◆ Work order
Print all of the records. Exclude the images.

◆ Records for the exercise
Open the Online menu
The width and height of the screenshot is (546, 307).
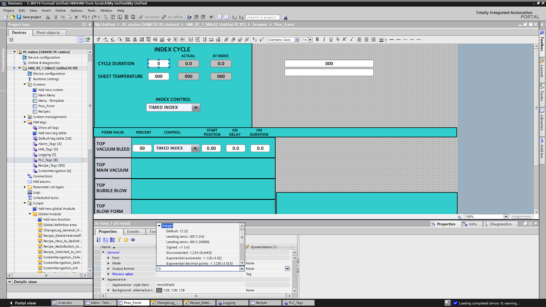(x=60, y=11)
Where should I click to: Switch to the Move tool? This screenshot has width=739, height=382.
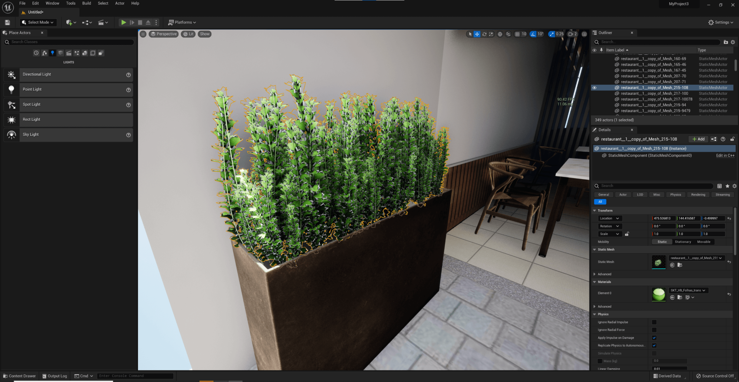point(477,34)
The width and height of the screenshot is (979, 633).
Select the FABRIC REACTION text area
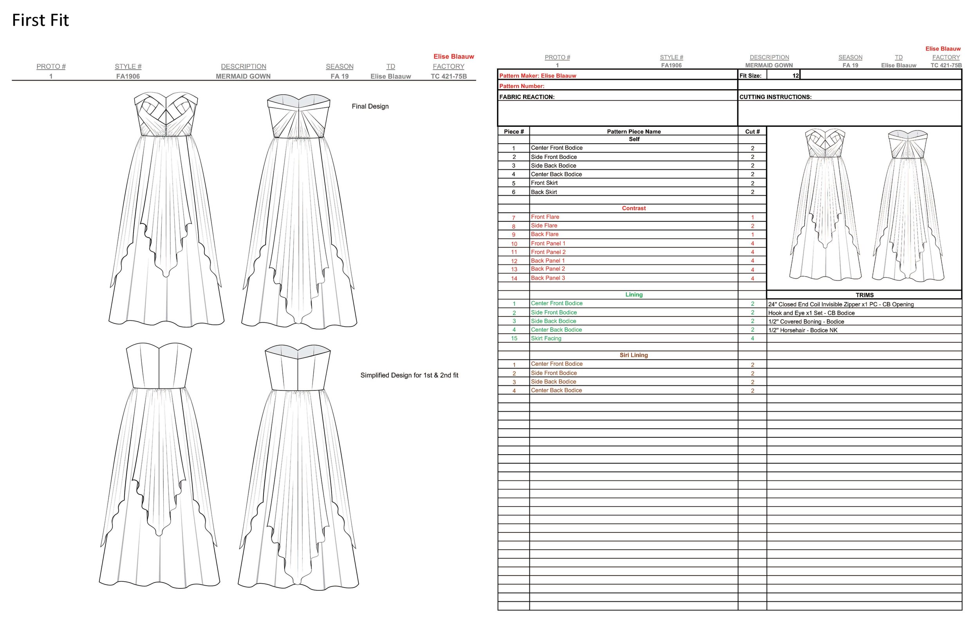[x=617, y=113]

◆ Answer box
Open the Online menu
The width and height of the screenshot is (546, 307).
(x=60, y=11)
Where should I click to: Switch to the Move tool? This screenshot has width=739, height=382.
point(477,34)
The width and height of the screenshot is (979, 633).
Select the FABRIC REACTION text area
[x=617, y=113]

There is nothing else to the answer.